**Task description**
Look through the data and write out every line with the word "agent" in it.

START Data for this exercise

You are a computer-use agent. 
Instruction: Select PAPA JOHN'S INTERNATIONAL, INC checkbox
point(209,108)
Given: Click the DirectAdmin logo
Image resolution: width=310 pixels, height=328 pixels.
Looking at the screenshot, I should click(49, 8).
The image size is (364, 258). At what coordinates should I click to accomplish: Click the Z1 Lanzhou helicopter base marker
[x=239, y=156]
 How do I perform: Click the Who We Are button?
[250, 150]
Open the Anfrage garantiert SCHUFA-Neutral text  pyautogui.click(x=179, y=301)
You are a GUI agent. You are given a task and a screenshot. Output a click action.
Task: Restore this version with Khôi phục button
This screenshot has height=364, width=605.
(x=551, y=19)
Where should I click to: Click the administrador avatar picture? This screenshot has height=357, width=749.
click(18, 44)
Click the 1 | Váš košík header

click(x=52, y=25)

END Data for this exercise
START Data for this exercise

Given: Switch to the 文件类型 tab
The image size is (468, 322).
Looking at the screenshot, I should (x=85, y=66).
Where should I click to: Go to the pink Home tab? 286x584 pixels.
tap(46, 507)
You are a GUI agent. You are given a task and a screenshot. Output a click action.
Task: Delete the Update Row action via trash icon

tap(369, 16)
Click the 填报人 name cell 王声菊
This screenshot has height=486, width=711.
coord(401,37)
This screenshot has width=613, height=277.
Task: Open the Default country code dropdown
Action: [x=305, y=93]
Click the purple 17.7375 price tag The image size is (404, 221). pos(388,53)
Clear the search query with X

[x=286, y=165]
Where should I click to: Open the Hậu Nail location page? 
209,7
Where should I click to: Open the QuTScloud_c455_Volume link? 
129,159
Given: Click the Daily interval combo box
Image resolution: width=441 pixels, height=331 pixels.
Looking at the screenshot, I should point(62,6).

END Data for this exercise
START Data for this exercise

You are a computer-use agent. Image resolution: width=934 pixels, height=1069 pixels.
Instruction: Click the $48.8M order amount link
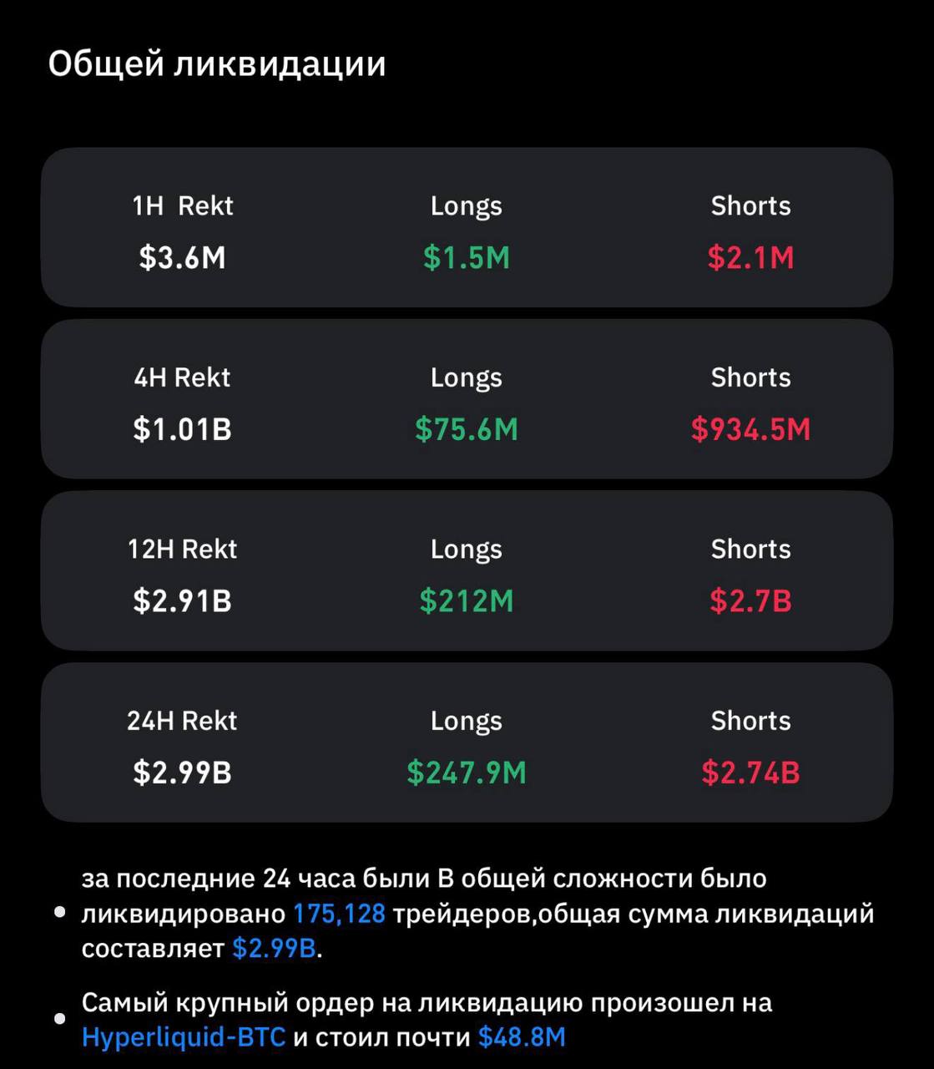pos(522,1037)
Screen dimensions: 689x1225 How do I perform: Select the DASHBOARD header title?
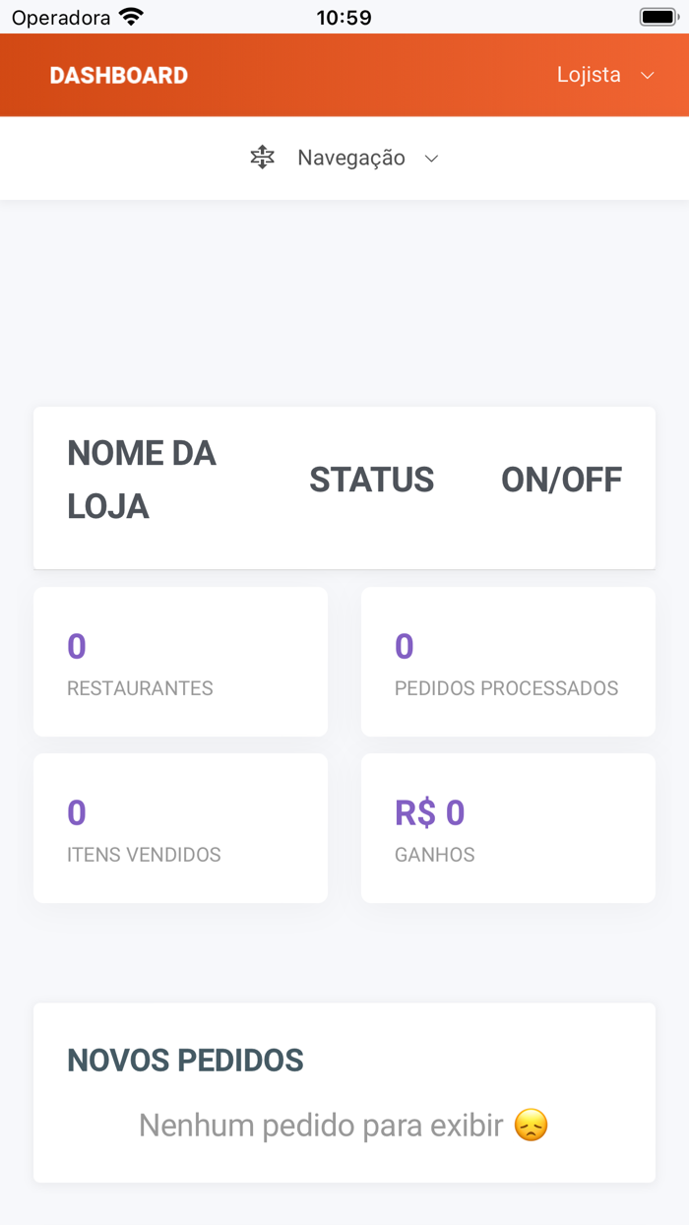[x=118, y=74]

END Data for this exercise

**Task answer**
You are a computer-use agent. 
You are a GUI agent. You are given a task and a screenshot. Output a click action.
You are a GUI agent. You are given a task and a screenshot. Output a click action.
You are a computer-use agent. Image resolution: width=934 pixels, height=1069 pixels.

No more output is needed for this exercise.